An Empirical 100 Trillion Token Study with OpenRouter
OPENROUTER.AI
A 100,000,000,000,000 token study? AI loves big numbers! Joking aside, this is actually really interesting stuff.
OpenRouter is a recent start-up that provides a unified gateway for accessing Large Language Models, making it easier to track usage, billing and avoid vendor lock-in. As a result, the traffic following through their gateway provides some fascinating insights into how people are using this technology (or at least those who are customers of this specific service).
There is some interesting analysis of which models are most popular, the types of task people are using these models for and more. I’ll leave you to read at your leisure, but I do want to call out some specifics that related to AI-augmented software development.
Programming has rapidly risen from around 10% to 50% of the overall usage over the past 7 months:

“This trend reflects a shift from exploratory or conversational use toward applied tasks such as code generation, debugging, and data scripting”
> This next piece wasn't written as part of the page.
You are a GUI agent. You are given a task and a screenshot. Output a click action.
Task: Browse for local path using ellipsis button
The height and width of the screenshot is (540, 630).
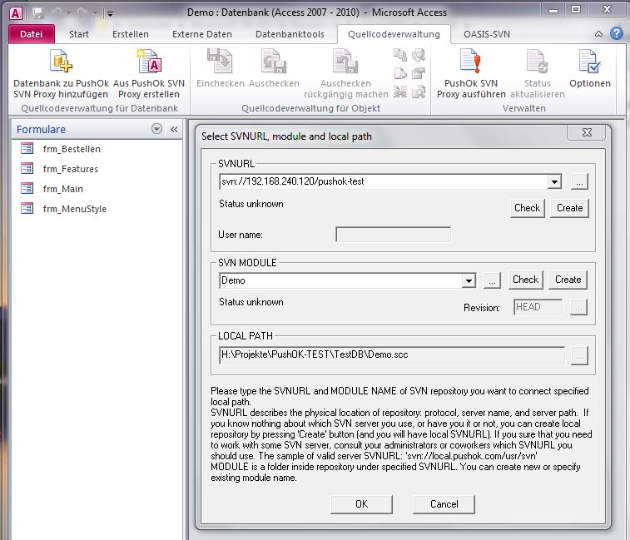pos(579,355)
As we’ve seen in all the latest model releases (GPT 5.1 Codex max, Claude Opus 4.5, Gemini 3.0), software development is a primary use case that AI labs are heavily optimising for. The shift from AI as a ‘pair programmer’ to a fully autonomous agent has seen a massive increase in overall adoption.
Anthropic’s Claude model has been dominant throughout, rarely dipping beneath a consistent 60% market share. And from what I’ve heard and experiences, the recent Opus 4.5 release is a leading model, and we can expect this dominance to persist.
AWS unveils frontier agents
ABOUTAMAZON.COM
Earlier this week AWS held their re:Invent conference amid the glitz of Las Vegas. As you can imagine much of the event was AI themed, with an emphasis on building AI agents.
There were some announcements around their AI coding products, including Kiro, which was launched four months ago, plus two new agents (one for security, the other for DevOps). I don’t think any of these announcements will generate much interest, AWS are a long way behind. However, Kiro’s approach, with a greater emphasis on up-front planning, does give it a modest differentiator.
Writing a good CLAUDE.md
HUMANLAYER.DEV
AI Agents are trained on a vast amount of code and as a result, the patterns in the code they emit roughly follows the averages in that training dataset. For your project, you might want the agent to follow specific coding standards, adopt specific patterns, or use certain APIs. The CLAUDE.md of AGENTS.md file is a way to provide this project-specific context.
However, as with most things LLM-related, there isn’t a standard for these files. They are plain text, and how people write and structure them is the product of guesswork and iteration.
There is a lot of hype out there, with people sharing overly complex CLAUDE.md files and claiming amazing results. This blog post isn’t that. It is a simple, straightforward and sensible guide to how you approach this rather ambiguous task. I especially like the point about ‘progressive disclosure’.